Ma è «quello italiano, autonomo e indipendente dal potere politico, che possa esercitare azione penale per i reati più gravi», che dovrebbe ispirare la nuova istituzione. A pesare sulla necessità di invertire la rotta e far cooperare 007 e inquirenti dei Paesi Ue nella lotta al terrorismo sono fatti eclatanti: dai 4 mesi di infruttuosa caccia all'attentatore di Parigi Salah Abdeslam, che si nascondeva indisturbato nel suo quartiere a Molenbeek, al rimprovero del presidente Recep Erdogan sull'espulsione dalla Turchia verso l'Olanda di uno dei kamikaze dell'aeroporto di Zavetem, il belga Ibrahim el Bakraoui, inutilmente segnalato come foreign fighter. Le falle della sicurezza del Belgio appaiono come voragini, i francesi parlano di gestione «naif», ma a finire sotto accusa è la mancanza di reale cooperazione tra i servizi e le autorità giudiziarie di tutti i Paesi Ue.

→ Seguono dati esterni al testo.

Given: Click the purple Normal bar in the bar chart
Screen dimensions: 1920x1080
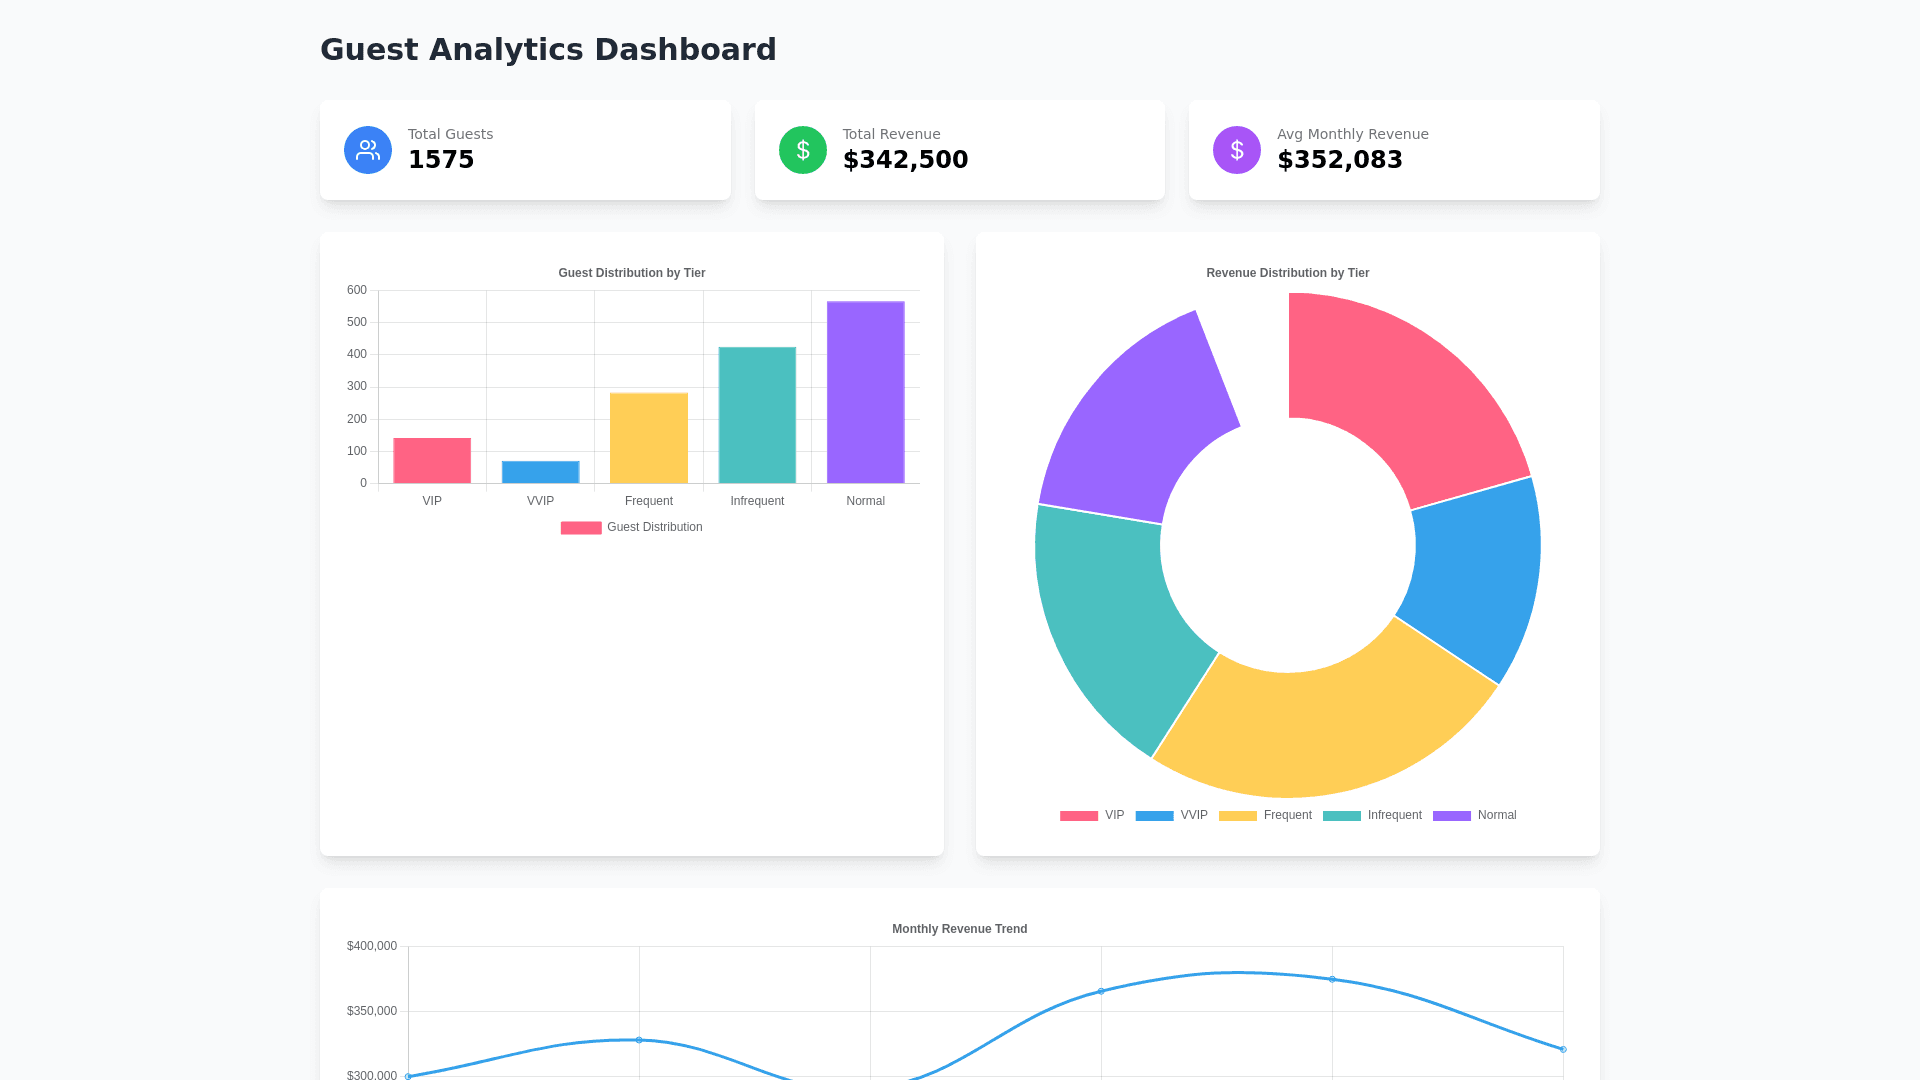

Le notizie preziose anche stavolta c'erano, ma non sono state scambiate come dovevano. Il risultato è stato di sangue.Ora l'Italia può indicare la strada giusta, per il ministro dell'Interno Angelino Alfano «abbiamo il centro di coordinamento, il Casa (Comitato di analisi strategica antiterrorismo, ndr), ed è un modello che vogliamo esportare. Alcuni sono d'accordo e altri no». Resistenze, ancora resistenze, perché tante notizie vuol dire tanto potere.

Ma Ronald Plasterk, ministro della Giustizia dei Paesi Bassi, il cui governo ha la presidenza del Consiglio Ue, promette che a livello di forze di polizia e di sicurezza, sarà fatto «di tutto per avere una condivisione delle informazioni». Il segreto per vincere i fanatici è uno solo, per Avramopoulos, «avere più fiducia». Più degli egoismi nazionali.